Written problem →
Starting at the line that contains "Where should I" and ending at the line that contains "pos(1360,208)", format the records below as a JSON list of strings, one string per line, with blank lines skipped. Leave the pictures out of the answer.

**** Information given

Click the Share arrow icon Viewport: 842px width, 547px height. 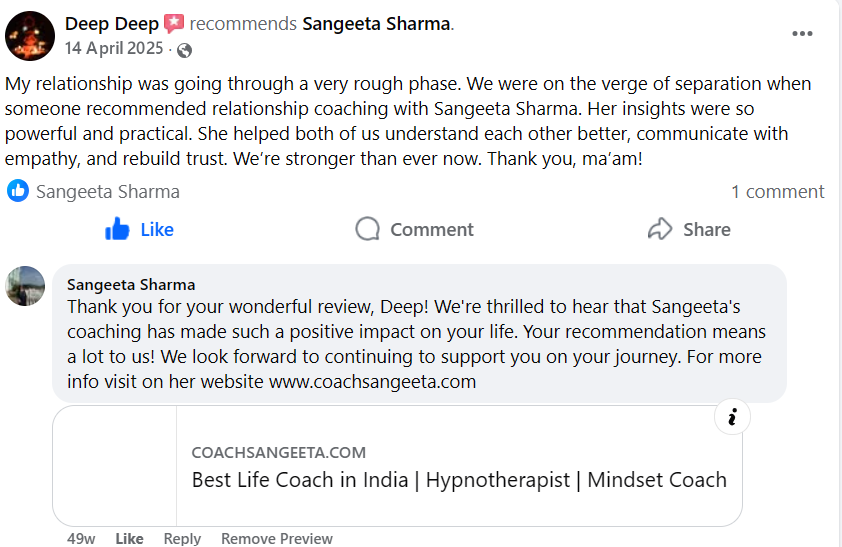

********
**** Information given

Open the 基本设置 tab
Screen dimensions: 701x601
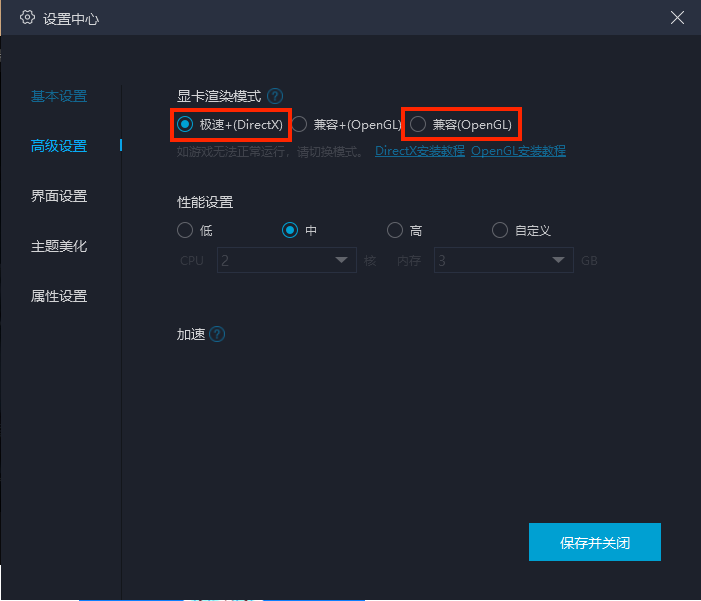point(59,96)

********
**** Information given

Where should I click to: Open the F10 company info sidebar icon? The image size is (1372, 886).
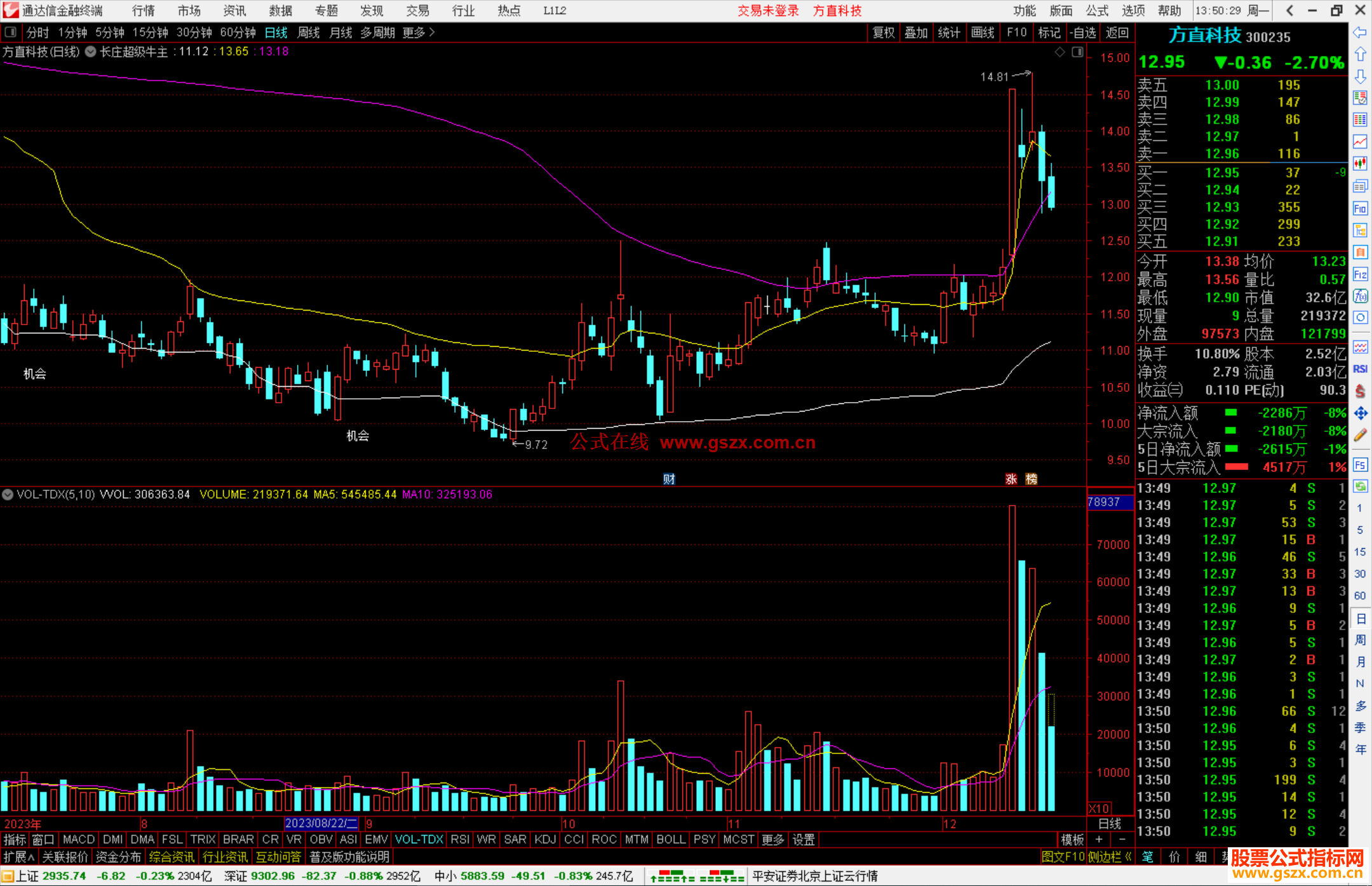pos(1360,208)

********

Answer below →
[
  "Where should I click to: Open the F10 company info sidebar icon? The image size is (1372, 886).",
  "pos(1360,208)"
]